Attached drawing 14 shows the cross-section diagram of OLED luminescent device 1000, which includes disclosed herein a kind of two
Valence platinum complex.OLED device 1000 includes matrix 1002, anode layer 1004, hole transmission layer 1006, luminescent layer 1008, electricity
Sub- transport layer 1010 and metal cathode layer 1012.Anode 1004 is usually transparent material, such as tin indium oxide.Luminescent layer
1008 can be the luminescent material including an emitter and a main body.Wherein EIL refers to electron injecting layer, can be considered as electronics biography
A part of defeated layer 1010.HIL is hole injection layer, can be considered as a part of hole transmission layer 1006.CPL covers for cathode
Cap rock.Complex 101 disclosed herein is used in 1008 luminescent layers as blue light emitting dopant material.Divalent platinum complex is done
When being used in OLED device for dopant material, device is prepared by spin-coating method, structure ITO/PEDOT: PSS (70nm)/main body
Material: divalent platinum complex (1000-x: x, 40nm)/DPEPO (10nm)/TmPyPB (50nm)/Liq (1 nm)/Al
(100nm)。
In above-mentioned specific embodiment, luminescent layer 1008 may include of the invention one or more provided by the present invention
Divalent platinum complex, optionally related a kind of material of main part.ETL layer 1010 and HTL 1006 also may include a kind of or more
Kind of divalent platinum complex and with the hand-to-hand another implanted layer of electricity.The material of implanted layer may include EIL (electron injecting layer),
HIL (hole injection layer) and CPL (cathode coating), form can be simple layer or be dispersed in electronics or hole transport material
In material.Material of main part can be any suitable material of main part known in the art.The luminescent color of OLED is by luminescent layer
The luminous energies (optical energy gap) of 1008 materials determines, can as described above by tuning transmitting divalent platinum complex and/
Or the electronic structure of material of main part tunes the luminous energy (optical energy gap) of 1008 material of luminescent layer.Sky in htl layer 1006
Electron transport material in hole transport materials and ETL layer 1010 may include that any suitable hole as known in the art passes
Defeated body.
Phosphorescence can be presented in divalent platinum complex provided by embodiments of the present invention.Phosphorescent OLED (has phosphorescence
The OLED of emitter) general other OLED than such as fluorescence OLED etc are with higher device efficiency.In " nature " 1998
The 151-154 pages of 395 phase of year illustrates the luminescent device based on electroluminescent phosphorescence emitter, in WO2000/070655 in more detail
Ground illustrates the luminescent device based on electroluminescent phosphorescence emitter, because it comprises about the interior of OLED (especially fluorescence OLED)

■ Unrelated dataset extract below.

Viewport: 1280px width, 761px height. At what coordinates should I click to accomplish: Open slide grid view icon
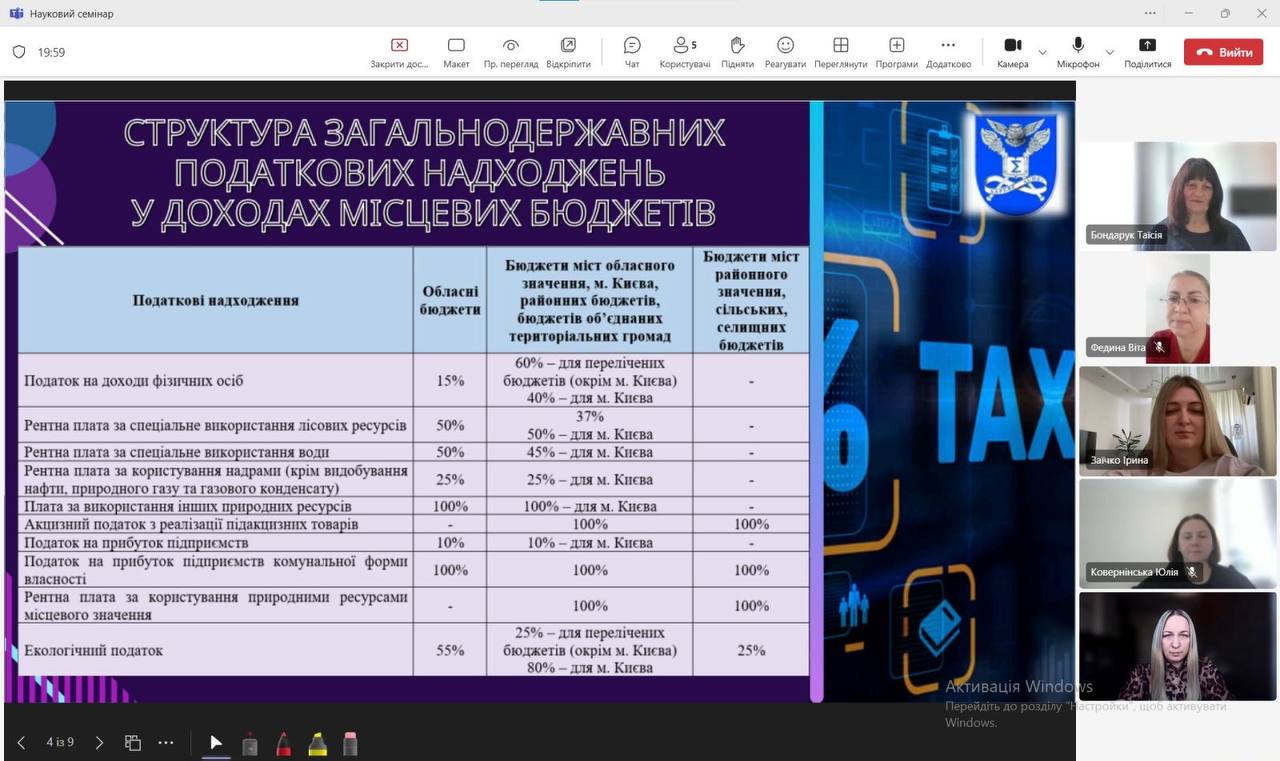(x=132, y=743)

Hold, is hereby incorporated by reference in the application.
Other device luminescent properties relevant drawings are described as follows:
Attached drawing 15 shows the luminescent spectrum of the device using complex 31.Illustrate that structure is ITO/PEDOT in figure:
PSS (70nm)/2,6-MCPy: complex 31 (95: 5,40nm)/DPEPO (10nm)/TmPyPB (50nm)/Liq (1nm)/Al
The luminescent spectrum of (100nm) OLED.It is shown, is shone according to the electroluminescent spectrum of the device of the complex of luminescent layer doping 5%
With respect to its luminescence generated by light peak red shift 5nm in PMMA medium, half-peak breadth is suitable, maintains emitting complexes 31 itself at peak
The characteristics of luminescence, it is CIE (0.15,0.18) that its chromaticity coordinate value, which is calculated, illustrates that this device issues dark blue light.

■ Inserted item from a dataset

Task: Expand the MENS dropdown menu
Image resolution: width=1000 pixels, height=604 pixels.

Attached drawing 16 shows the electroluminescent spectrum section using the device of complex 31, illustrates that structure is ITO/
PEDOT: PSS (70nm)/2,6-MCPy: complex 101 (95: 5,40nm)/DPEPO (10nm)/TmPyPB (50nm)/Liq
The integrated normalized figure of the luminescent spectrum of (1nm)/Al (100nm) OLED.It is shown according to normalization integral, the thorn less than 450nm
The ingredient for swashing property blue light only has 4.5%, 70.2% photon energy in 500nm or more.Belonged to according to traditional blue light,
Blue photons between 450-500nm account for the 65.7% of the number of all transmitting photons.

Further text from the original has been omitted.